During the nine months ended March 31, 1996, the Company capitalized
approximately $2.3 million in software development costs and amortized $2.4
million in software development costs.  This compares to capitalization of $2.4
million and amortization of $2.5 million in the nine months ended March 31,
1995.

For the three months ended March 31, 1996, interest income of $0.3 million was
partially offset by other expense of $0.1 million, consisting primarily of
foreign exchange losses.  Non operating income was $0.4 million for the three
months ended March 31, 1995 and consisted primarily of foreign exchange gains.
For the nine months ended March 31, 1996, interest income of $0.7 million was
offset by foreign exchange losses of $0.7 million.  This compares to non
operating income of $0.7 million for the nine months ended March 31, 1995.

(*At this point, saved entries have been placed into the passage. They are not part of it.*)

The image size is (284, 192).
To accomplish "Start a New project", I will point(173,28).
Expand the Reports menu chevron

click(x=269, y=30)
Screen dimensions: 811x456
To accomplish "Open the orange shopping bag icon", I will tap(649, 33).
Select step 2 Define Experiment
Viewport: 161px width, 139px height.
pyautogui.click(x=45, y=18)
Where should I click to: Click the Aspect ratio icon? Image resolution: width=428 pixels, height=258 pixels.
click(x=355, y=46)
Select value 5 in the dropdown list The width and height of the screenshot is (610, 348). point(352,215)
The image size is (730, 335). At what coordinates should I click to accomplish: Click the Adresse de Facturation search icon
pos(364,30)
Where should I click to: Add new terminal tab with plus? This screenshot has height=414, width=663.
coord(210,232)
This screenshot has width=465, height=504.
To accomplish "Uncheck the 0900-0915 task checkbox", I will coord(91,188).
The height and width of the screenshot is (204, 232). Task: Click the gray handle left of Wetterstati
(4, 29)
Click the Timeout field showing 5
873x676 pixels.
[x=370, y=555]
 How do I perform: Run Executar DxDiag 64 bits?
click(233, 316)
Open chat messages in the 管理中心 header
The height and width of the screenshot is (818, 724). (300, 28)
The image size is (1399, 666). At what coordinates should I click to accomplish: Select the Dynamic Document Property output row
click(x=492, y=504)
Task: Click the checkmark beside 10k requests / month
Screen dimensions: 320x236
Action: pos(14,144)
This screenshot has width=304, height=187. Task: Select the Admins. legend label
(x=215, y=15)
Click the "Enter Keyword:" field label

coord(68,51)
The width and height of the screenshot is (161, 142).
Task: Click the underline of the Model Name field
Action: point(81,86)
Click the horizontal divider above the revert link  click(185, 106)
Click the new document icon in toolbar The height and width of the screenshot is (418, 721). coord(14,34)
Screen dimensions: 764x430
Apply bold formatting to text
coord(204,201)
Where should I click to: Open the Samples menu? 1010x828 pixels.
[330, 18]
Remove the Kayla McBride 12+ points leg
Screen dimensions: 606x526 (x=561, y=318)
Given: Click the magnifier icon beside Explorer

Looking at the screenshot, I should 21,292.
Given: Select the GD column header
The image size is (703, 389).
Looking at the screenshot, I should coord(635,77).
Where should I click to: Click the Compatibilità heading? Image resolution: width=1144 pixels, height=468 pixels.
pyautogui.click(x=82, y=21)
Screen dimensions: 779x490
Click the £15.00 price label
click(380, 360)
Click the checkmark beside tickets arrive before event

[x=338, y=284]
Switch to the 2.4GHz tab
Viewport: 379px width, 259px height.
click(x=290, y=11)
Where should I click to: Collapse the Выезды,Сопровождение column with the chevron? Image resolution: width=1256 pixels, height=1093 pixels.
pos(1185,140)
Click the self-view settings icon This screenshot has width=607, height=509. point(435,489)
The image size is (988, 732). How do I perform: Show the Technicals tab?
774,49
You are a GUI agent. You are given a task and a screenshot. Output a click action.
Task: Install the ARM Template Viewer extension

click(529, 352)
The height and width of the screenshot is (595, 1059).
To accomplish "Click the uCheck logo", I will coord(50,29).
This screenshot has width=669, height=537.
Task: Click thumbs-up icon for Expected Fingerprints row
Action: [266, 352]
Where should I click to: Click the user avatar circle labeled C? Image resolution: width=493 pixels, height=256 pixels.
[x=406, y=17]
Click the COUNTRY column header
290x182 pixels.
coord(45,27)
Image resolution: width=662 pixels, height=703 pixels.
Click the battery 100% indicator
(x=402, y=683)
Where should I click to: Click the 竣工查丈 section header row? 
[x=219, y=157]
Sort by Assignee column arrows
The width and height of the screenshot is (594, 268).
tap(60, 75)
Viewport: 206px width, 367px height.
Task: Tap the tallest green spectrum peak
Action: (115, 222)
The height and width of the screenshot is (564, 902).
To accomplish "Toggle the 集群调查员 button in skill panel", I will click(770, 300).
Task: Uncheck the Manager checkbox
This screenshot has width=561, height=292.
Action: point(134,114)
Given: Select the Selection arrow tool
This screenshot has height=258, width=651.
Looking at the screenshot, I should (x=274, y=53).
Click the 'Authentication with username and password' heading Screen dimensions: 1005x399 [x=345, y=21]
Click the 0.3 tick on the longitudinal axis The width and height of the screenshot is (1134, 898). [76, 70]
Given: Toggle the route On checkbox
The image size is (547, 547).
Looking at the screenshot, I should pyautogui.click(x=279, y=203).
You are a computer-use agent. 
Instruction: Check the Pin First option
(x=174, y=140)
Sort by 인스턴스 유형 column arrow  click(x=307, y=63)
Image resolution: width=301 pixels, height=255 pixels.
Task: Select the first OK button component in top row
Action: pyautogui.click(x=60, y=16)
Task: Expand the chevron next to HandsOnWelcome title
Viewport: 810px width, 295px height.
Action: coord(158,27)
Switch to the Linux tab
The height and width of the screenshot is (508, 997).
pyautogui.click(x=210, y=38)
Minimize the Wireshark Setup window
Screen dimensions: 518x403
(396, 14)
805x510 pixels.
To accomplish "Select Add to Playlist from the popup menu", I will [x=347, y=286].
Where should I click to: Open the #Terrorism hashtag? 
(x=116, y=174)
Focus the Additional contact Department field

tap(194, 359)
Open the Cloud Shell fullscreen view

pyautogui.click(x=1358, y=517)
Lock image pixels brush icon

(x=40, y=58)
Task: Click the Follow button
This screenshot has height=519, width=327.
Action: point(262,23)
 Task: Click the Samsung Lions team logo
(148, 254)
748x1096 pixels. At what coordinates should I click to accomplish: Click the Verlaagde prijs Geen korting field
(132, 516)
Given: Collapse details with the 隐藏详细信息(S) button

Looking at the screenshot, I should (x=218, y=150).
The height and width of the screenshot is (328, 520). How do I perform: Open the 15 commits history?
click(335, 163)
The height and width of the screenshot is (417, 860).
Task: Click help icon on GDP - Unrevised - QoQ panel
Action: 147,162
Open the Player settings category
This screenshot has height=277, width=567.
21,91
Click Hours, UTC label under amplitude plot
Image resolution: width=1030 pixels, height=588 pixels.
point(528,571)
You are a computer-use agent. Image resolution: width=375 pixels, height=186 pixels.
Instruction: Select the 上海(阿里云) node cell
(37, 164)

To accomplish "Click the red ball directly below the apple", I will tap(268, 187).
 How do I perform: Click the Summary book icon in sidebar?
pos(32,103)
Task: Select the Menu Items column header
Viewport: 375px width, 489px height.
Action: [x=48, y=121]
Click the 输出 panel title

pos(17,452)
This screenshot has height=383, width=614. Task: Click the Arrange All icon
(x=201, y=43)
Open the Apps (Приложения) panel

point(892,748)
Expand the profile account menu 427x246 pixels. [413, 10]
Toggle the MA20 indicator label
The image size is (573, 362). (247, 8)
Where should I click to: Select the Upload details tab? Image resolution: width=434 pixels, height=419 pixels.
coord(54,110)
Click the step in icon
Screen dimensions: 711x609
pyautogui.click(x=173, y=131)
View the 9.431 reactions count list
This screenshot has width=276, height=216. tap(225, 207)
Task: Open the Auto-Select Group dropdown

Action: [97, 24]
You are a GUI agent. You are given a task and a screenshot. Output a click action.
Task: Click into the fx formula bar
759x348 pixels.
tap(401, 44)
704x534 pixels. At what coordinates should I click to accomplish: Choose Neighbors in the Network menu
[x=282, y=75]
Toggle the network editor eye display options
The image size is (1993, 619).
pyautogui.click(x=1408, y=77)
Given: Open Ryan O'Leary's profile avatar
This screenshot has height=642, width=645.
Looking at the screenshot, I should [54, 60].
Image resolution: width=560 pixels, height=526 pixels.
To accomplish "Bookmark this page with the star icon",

ACQUISITION OF VISUAL SOFTWARE, INC.

On April 2, 1996, the Company acquired all of the issued and outstanding
capital stock and options of Visual Software, Inc., a California corporation
("Visual").  In connection with the acquisition, Micrografx also agreed to
exchange shares of its common stock for the 20% outstanding minority interest
in Visual Worlds Development Corporation ("VWD") owned by persons other than
Visual.  VWD was an 80% owned subsidiary of Visual prior to the acquisition.
Visual and its subsidiaries are engaged in the development and marketing of 3-D
graphics software and Micrografx intends to continue the business of Visual.
Micrografx issued approximately 0.36547 shares of common stock for each
outstanding share of common stock of Visual, including the VWD shares, issuing
a total of approximately 882,536 shares of common stock of Micrografx.  The
acquisition of Visual will be accounted for as a pooling of interests.  The
terms of the Acquisition were derived through arm's length negotiations between
the parties.

As a result of the acquisition, the Company expects to  record a one-time
charge of approximately $3 million in the quarter ending June 30, 1996, of
which approximately $1 million will be non-cash related.  The one-time charge
consists of severance and lease costs related to duplicate facilities and
excess capacity, inventory associated with discontinued products, duplicative
marketing costs, and closing costs.  In addition, the Company paid off
approximately $2 million in debt held by Visual at closing.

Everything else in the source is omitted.